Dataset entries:
....................
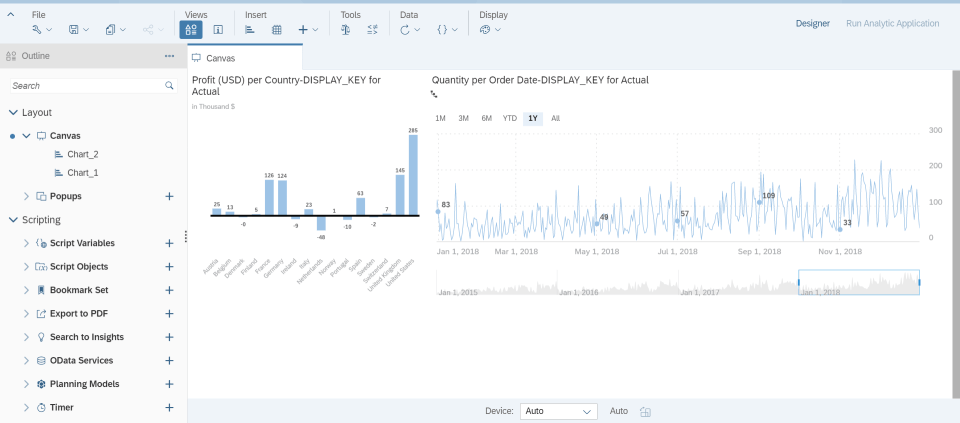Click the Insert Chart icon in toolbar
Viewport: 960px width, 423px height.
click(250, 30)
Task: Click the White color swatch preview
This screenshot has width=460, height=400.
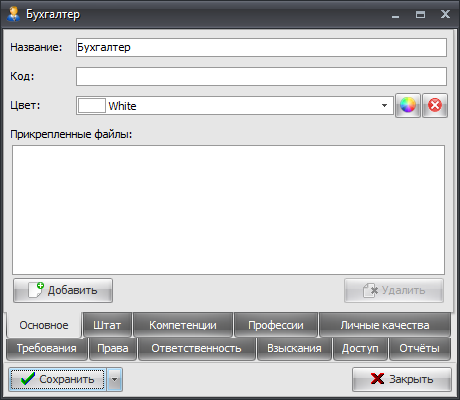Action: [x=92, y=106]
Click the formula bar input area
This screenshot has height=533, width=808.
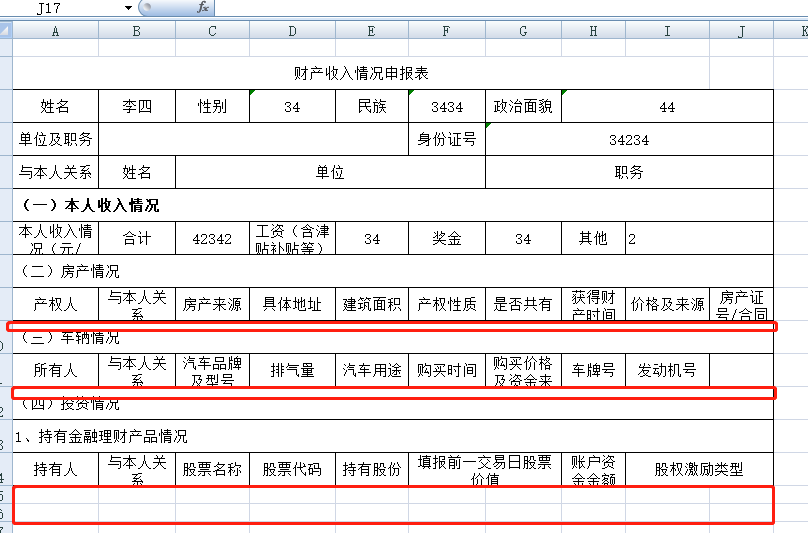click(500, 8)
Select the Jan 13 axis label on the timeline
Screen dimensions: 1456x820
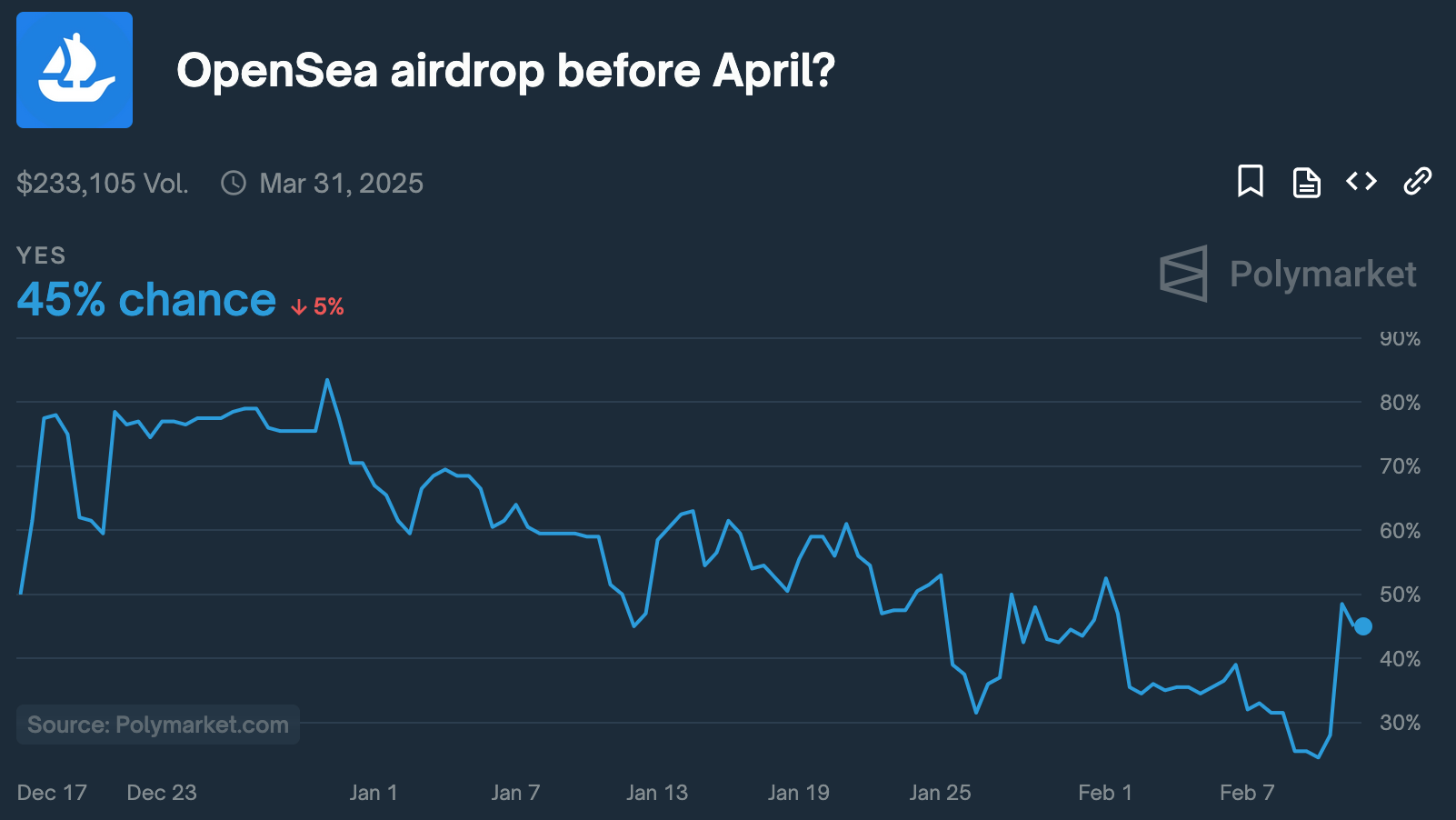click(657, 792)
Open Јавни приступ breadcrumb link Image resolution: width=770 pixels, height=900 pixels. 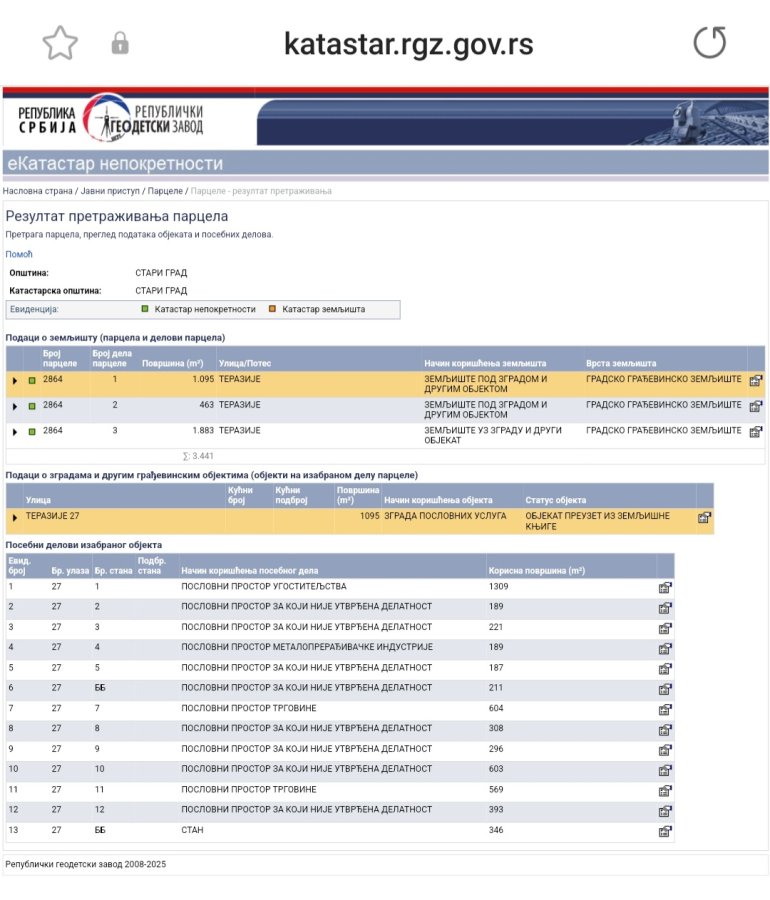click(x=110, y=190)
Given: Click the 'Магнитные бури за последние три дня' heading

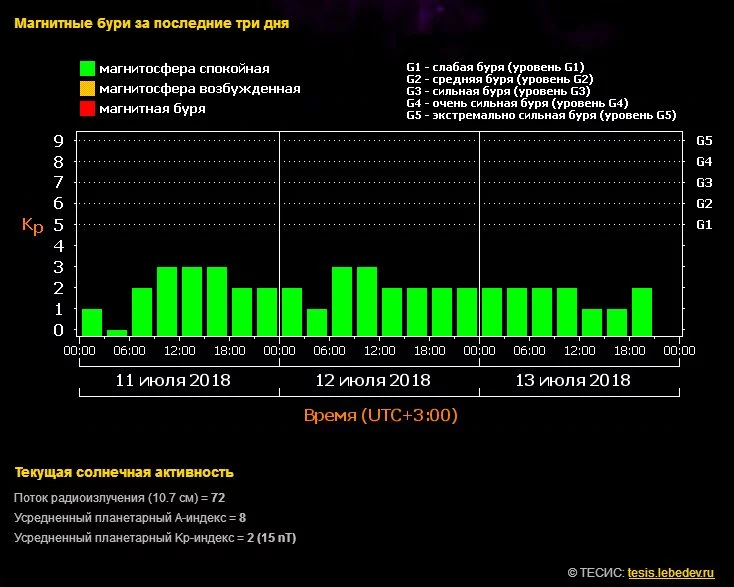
....................
◆ Work order:
Starting at the line containing "Task: Click the White color swatch preview" and finishing at the line containing "Select the Jan 13 axis label on the timeline", return those lines exactly as they appear above, without the pictures.

◆ Reply to the task:
Task: Click the White color swatch preview
This screenshot has width=460, height=400.
Action: [x=92, y=106]
Click the formula bar input area
This screenshot has height=533, width=808.
click(500, 8)
Select the Jan 13 axis label on the timeline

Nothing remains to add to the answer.